My name is Joandus Olivas, currently incarcerated.

The question is whether you receive a better education in college or in prison. Which of the two ensures that for sure success later in life? Which of the two enhances your will to survive in any location: post-completion of your academic term or completion of your prison term?

According to the Latin definition of education, which is the origination of the word, it means to draw out or bring out of a place and to lead. I found this definition out the hard way when I received a life sentence at 16 years of age. So as Malcolm X said, prison is the black man’s university. No lie. This is the fact for me.

In college, you may take a class pertaining to race relations; you may study the history of bigotry, racism, and prejudice. How ironic. This was my first lesson in prison at 17 years old when two officers refused to provide me shoes. My response was: give me my respect. The officers responded: blacks aren’t born with respect. My eyes threatened to shed tears, but my pride wouldn’t allow me. Coming from juvenile hall, this was a rude awakening and firsthand knowledge of the real world. I never was blessed with attending a prestigious school such as Yale or Harvard, but I did get transferred to a maximum facility prison in the state’s capital, a place called New Folsom.

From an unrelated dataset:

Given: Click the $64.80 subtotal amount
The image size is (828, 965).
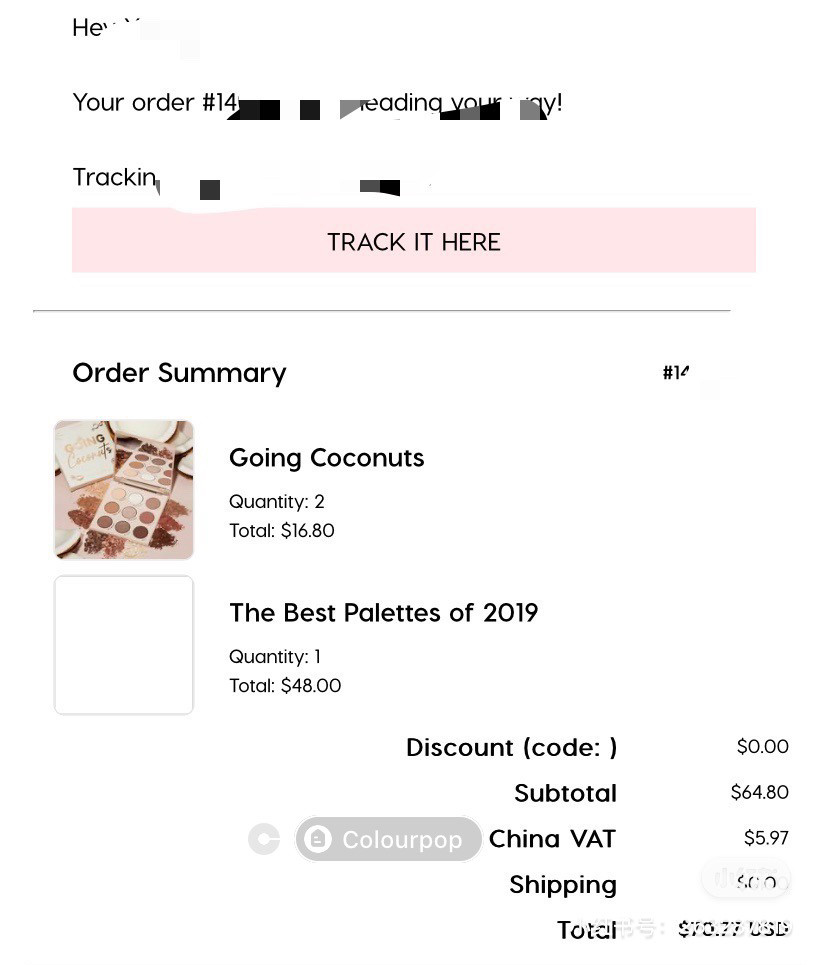Looking at the screenshot, I should pos(760,792).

My next lesson was reverse psychology. It seems as if this was everyone’s major, and it seemed as if everyone was experimenting with this. Don’t you do this when you’re trying to receive your Bachelor’s? I’m unsure, never been to college. I only know what I heard: the best professors, debaters, and orators I met freshman year. They were located in administrative segregation housing units, or what we call the hole. I received so much literature and wrote so many essays when I was there. My head hurts to this day. Niccolo Machiavelli’s “the Prince” for political science on top of crafting a better knife. “Art of Seduction” by Robert Green, which is outdated by then, Stephen Covey’s “Speed of Trust,” “Seven Habits of Highly Effective People.” Swahili, Arabic, the Bible, the Koran, exercise routines, cell extractions, hunger strikes, physical altercations, fractured orbitals, suicides, and death.

It’s been 11 years now. I’m 27. I received my Masters this year, despite COVID. My fellow peers say I excelled pretty fast. The jailhouse sages are impressed as well. As for myself? I’m not satisfied, so I devoured all knowledge placed before me. But most importantly, as the Egyptians said, I seek the knowledge of self more than anything.

Are prisons better than colleges? This repeated question is continuous in my mind. It seems they are. I mean, There are more prisons than colleges. It costs more to house me here in prison than it does to house me in a college dorm. But many of my peers don’t possess the positive paradigm on this education subject.

Some are elusive to this, for they’re everything society deems them. How unfortunate, but I’ve done my best to counter society’s stereotypical way of viewing the prisoner. After completing this term and receiving parole eligibility, hopefully in the near future, I’ll be the walking, talking, breathing, answer to these questions: do you receive a better education in college or in prison?